*** Dataset excerpts Section Begins ***
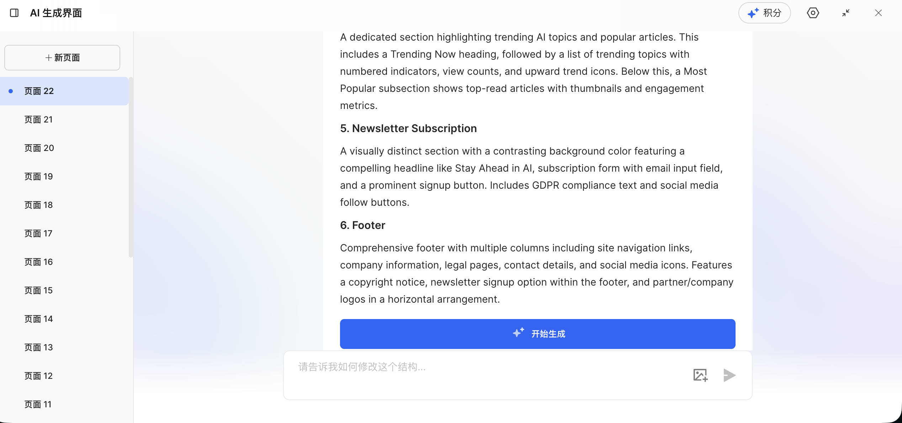Viewport: 902px width, 423px height.
Task: Open 页面 13 in the sidebar
Action: pyautogui.click(x=64, y=348)
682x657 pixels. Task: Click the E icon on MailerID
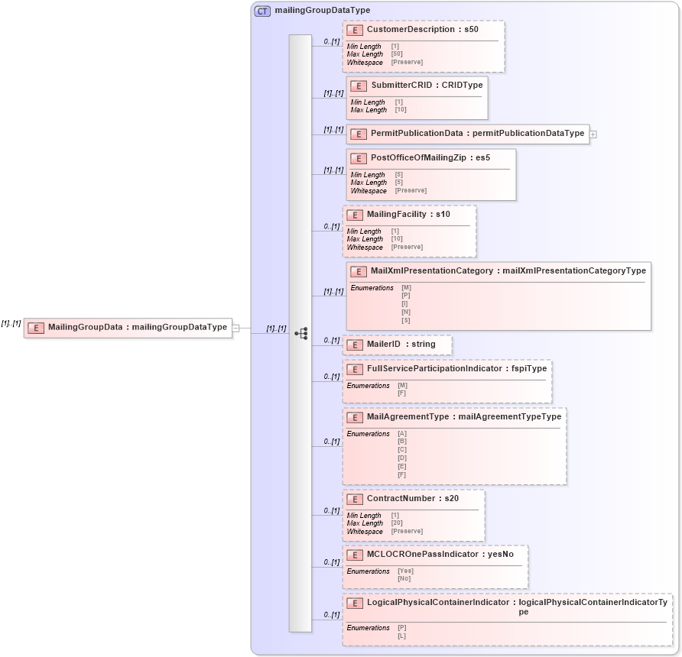click(354, 345)
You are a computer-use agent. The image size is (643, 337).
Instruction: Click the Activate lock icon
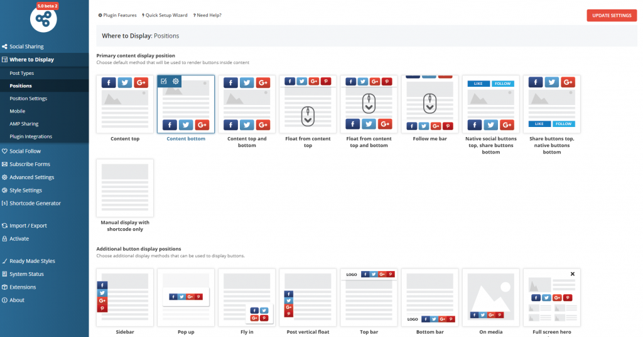click(x=5, y=239)
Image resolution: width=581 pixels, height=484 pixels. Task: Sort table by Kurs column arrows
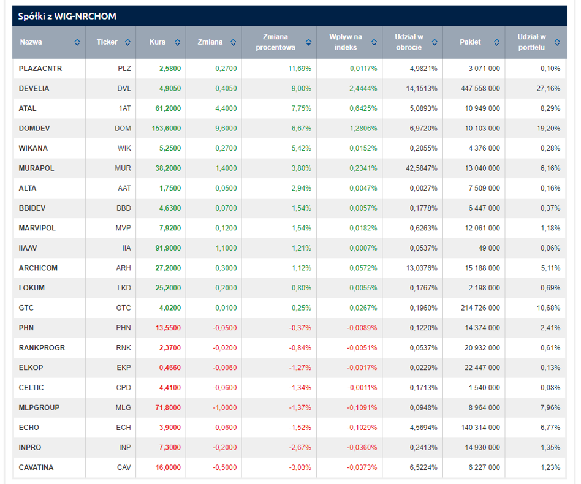[x=177, y=42]
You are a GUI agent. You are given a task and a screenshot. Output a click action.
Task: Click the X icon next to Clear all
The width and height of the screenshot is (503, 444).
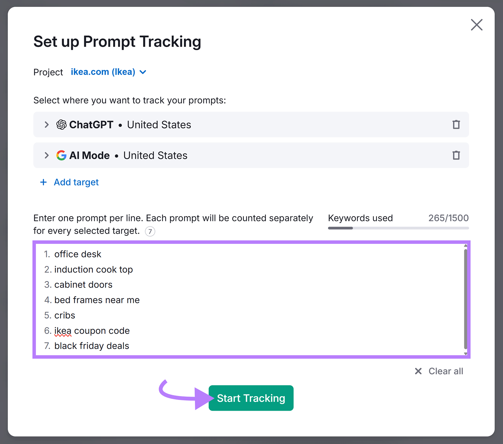(x=418, y=371)
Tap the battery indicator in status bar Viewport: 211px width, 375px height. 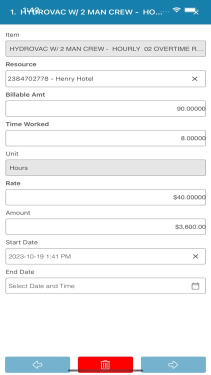tap(190, 11)
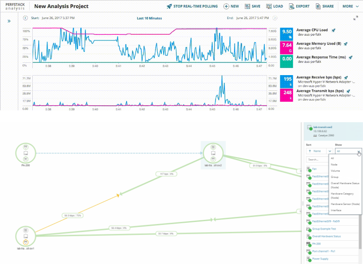Select Interface from the Show dropdown list
363x264 pixels.
335,210
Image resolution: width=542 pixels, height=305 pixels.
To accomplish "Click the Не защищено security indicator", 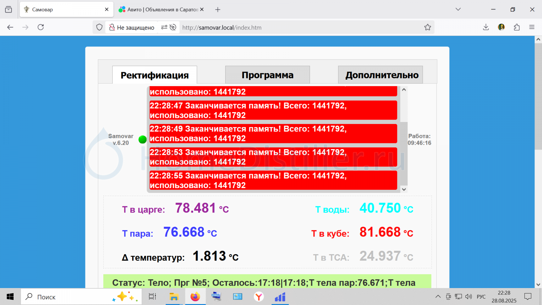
*** Dataset excerpts Section Ends ***
§ Problem description
Reproduce all lines from the records above that include the word "agent".

§ Task output
You are a computer-use agent. The image size is (643, 337).
You are a GUI agent. You are given a task and a screenshot. Output a click action.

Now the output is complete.